Rutgers-led study finds that in the years following marine heat waves, effects on fish communities were often minimal
Rutgers-led research found that marine heat waves – prolonged periods of unusually warm ocean temperatures – haven’t had a lasting effect on the fish communities that feed most of the world.
The finding is in stark contrast to the devastating effects seen on other marine ecosystems cataloged by scientists after similar periods of warming, including widespread coral bleaching and harmful algal blooms.
“There is an emerging sense that the oceans do have some resilience, and while they are changing in response to climate change, we don’t see evidence that marine heat waves are wiping out fisheries,” said Alexa Fredston, the lead author of the study who conducted the research as a postdoctoral associate in the Global Change Research Group, part of the Department of Ecology, Evolution and Natural Resources in the Rutgers School of Environmental and Biological Sciences (SEBS.)

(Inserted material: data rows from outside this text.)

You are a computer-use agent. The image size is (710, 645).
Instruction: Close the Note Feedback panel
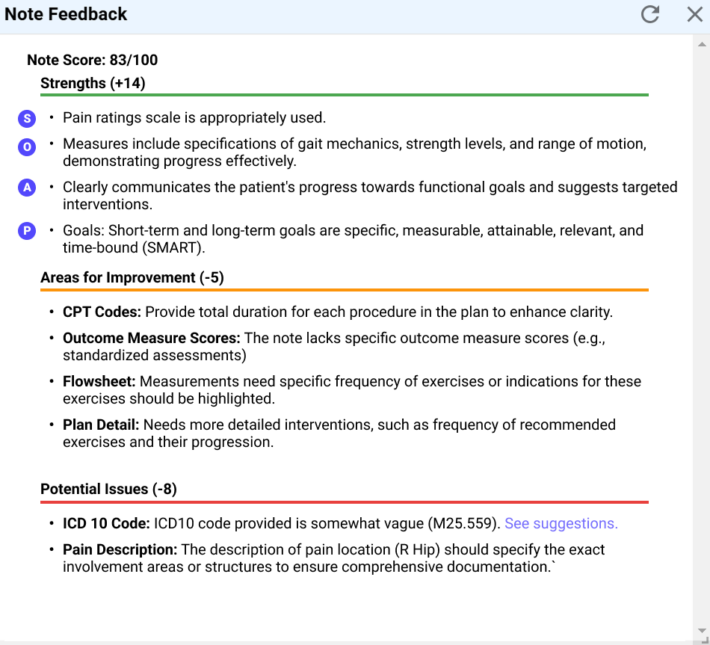coord(695,15)
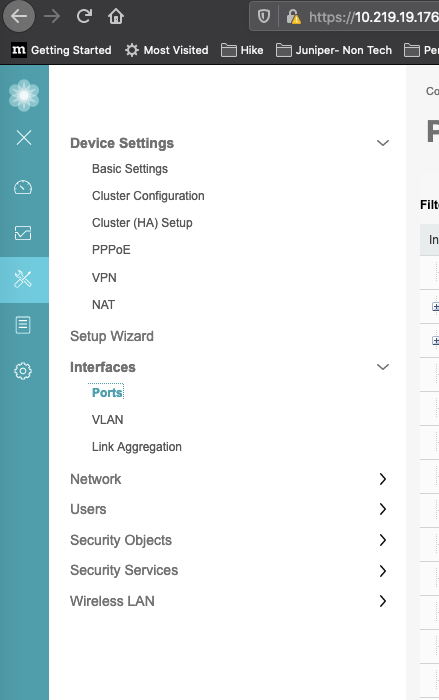Image resolution: width=439 pixels, height=700 pixels.
Task: Collapse the Device Settings section
Action: click(383, 143)
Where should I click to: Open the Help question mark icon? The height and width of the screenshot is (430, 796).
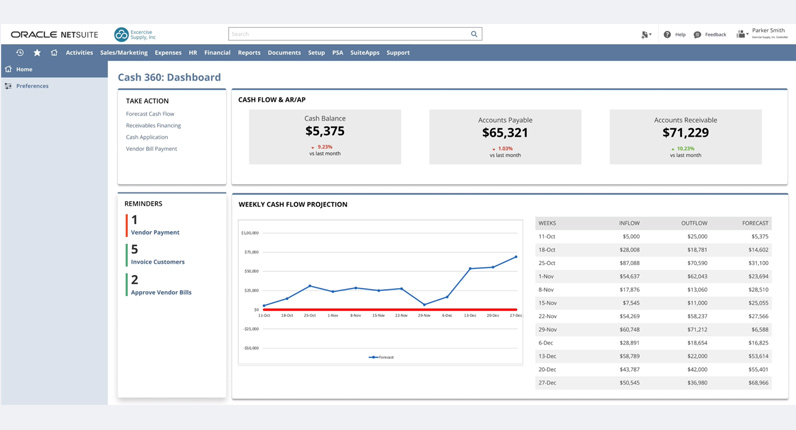pyautogui.click(x=667, y=35)
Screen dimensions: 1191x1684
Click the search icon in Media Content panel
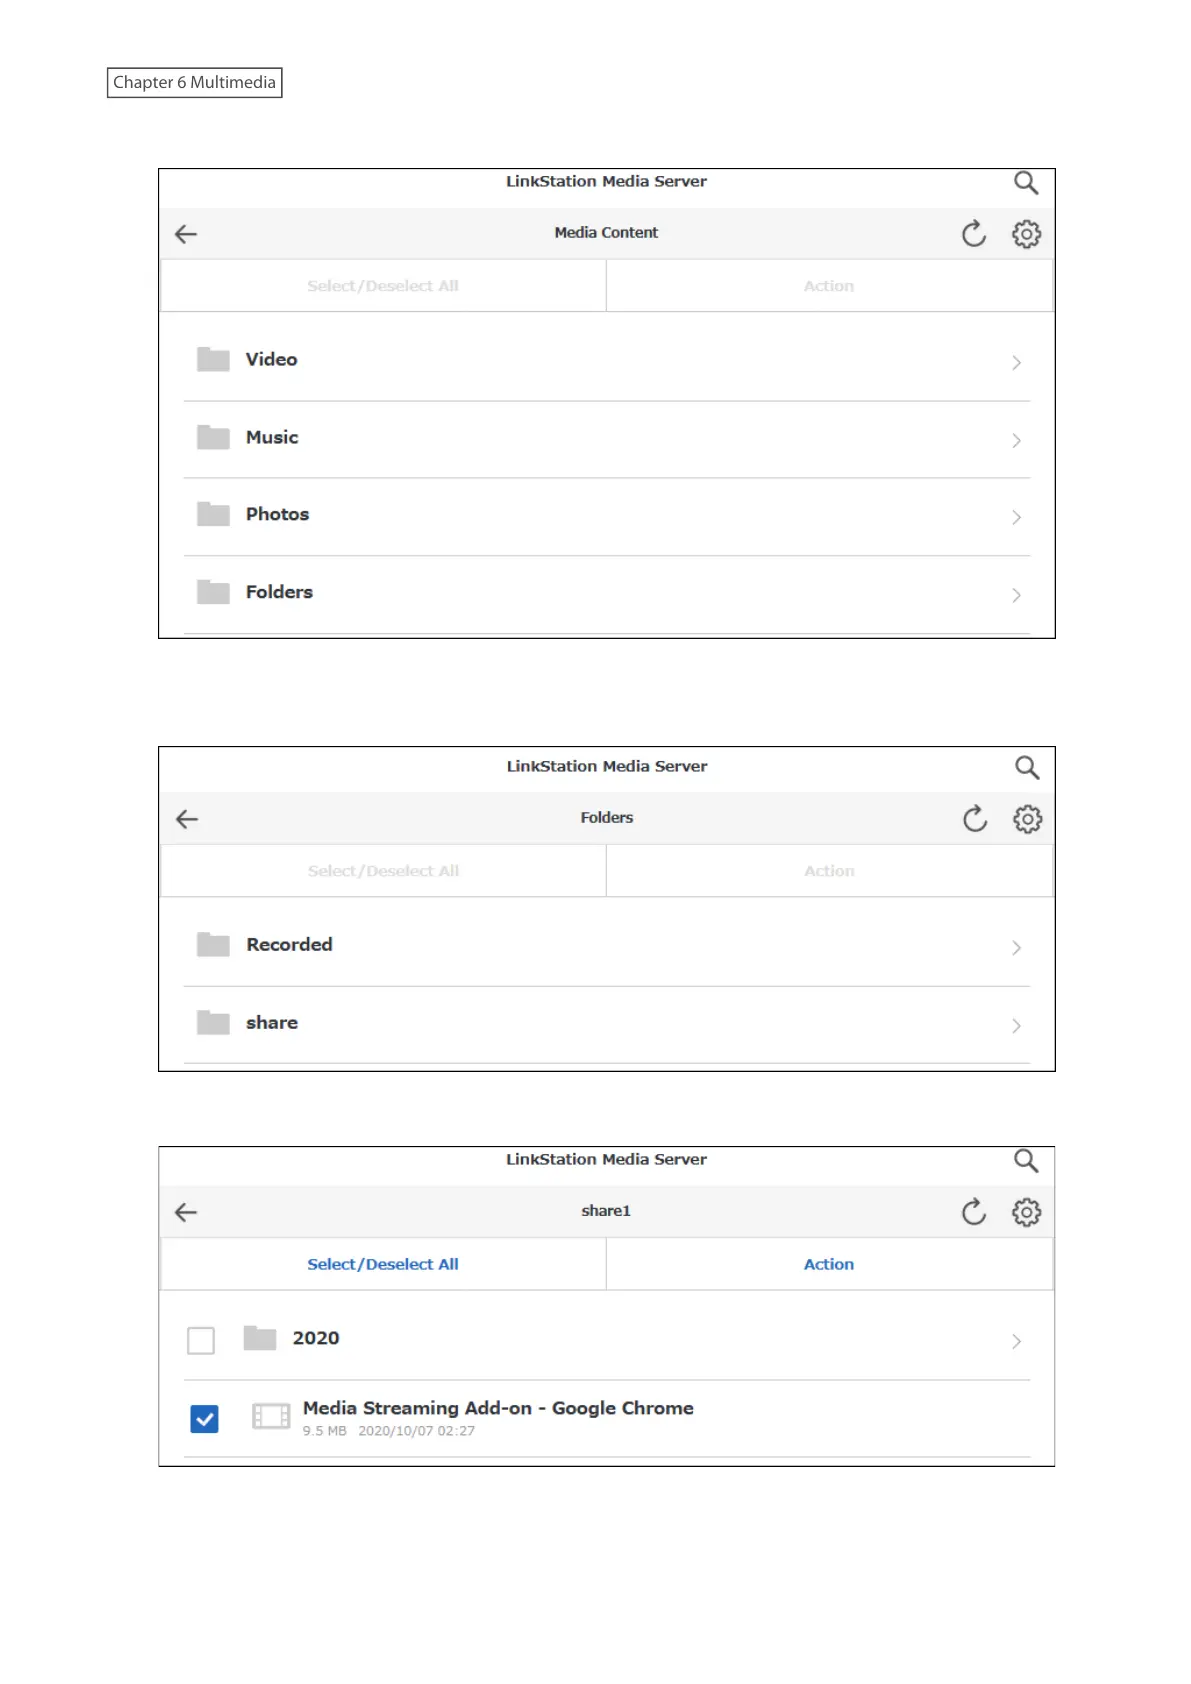pos(1025,183)
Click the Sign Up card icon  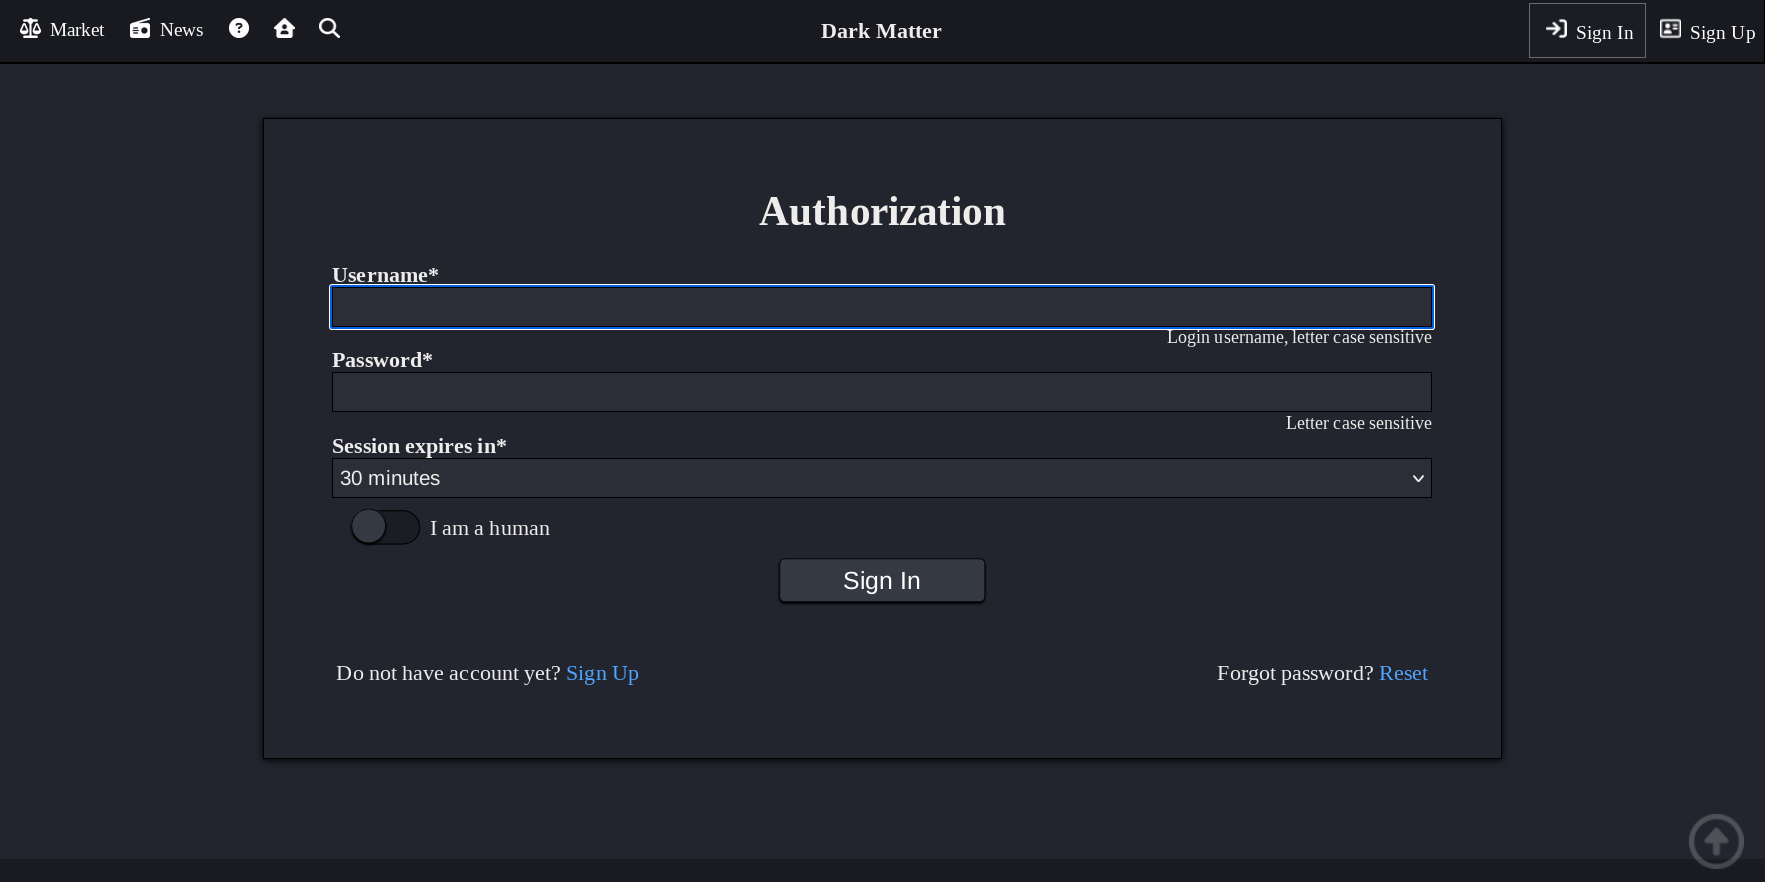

The study, published in Nature, assessed effects on commercially important fish such as flounder, pollock and rockfish based on data extracted from long-running scientific trawl surveys – conducted by towing a net along the seafloor – of continental shelf ecosystems in North America and Europe between 1993 and 2019. The analysis included 248 marine heat waves with extreme sea bottom temperatures during this period. The researchers were surprised to find that marine heat waves in general don’t show major adverse effects on regional fish communities.
Although declines in biomass did occur after some marine heat waves, the researchers said these cases were the exception, not the rule. Overall, they found that the effects of marine heat waves aren’t distinguishable from the natural variability in these ecosystems.
“The oceans are highly variable, and fish populations vary quite a lot,” said Fredston, now an assistant professor of ocean sciences at University of California, Santa Cruz. “Marine heat waves can drive local change, but there have been hundreds of marine heat waves with no lasting impacts.”
In addition to assessing the impact on the total quantity of organisms in a given area, known as biomass, the researchers examined whether marine heat waves were causing changes in the variety of fish species composing fish communities. For example, evidence might show the loss of species associated with cold water and an increase in species associated with warm water, a phenomenon known as tropicalization.
The findings suggest fish may be able to find safe havens by moving to areas with cooler water during marine heat waves, which the researchers defined as periods of more than five days with extreme sea bottom temperatures for that region and season.
The data included some notable examples of marine heat waves that did have profound impacts, such as the 2014-2016 marine heat wave in the Northeast Pacific known as “the Blob,” one of the largest on record.
While “the Blob” led to a 22 percent loss of biomass in the Gulf of Alaska, a 2012 marine heat wave in the Northwest Atlantic led to a 70 percent biomass gain. The authors also noted that these weren’t large changes compared to natural variability in biomass, and similar effects weren’t seen after most other marine heat waves.
“We found that these negative impacts are unpredictable and that other heat waves had no strong impacts,” said Malin Pinsky, an associate professor in the Department of Ecology, Evolution and Natural Resources and director of the Global Change Research Group at SEBS and a co-author of the study. “This means that each heat wave that hits is like rolling the dice: Will it be a bad one or not? We don’t know until it happens.”
Other Rutgers researchers who participated in the study include Zoë Kitchel, a doctoral student, and Aurore Maureaud, a postdoctoral associate, both with the Department of Ecology, Evolution, and Natural Resources at SEBS.
Researchers from other institutions participated in the study, including the University of British Columbia, the University of Bern in Switzerland, the National Oceanic and Atmospheric Administration, the French Research Institute for Exploitation of the Sea, the University of Montpellier in France, the University of Tromsø in Norway and Fisheries and Oceans Canada.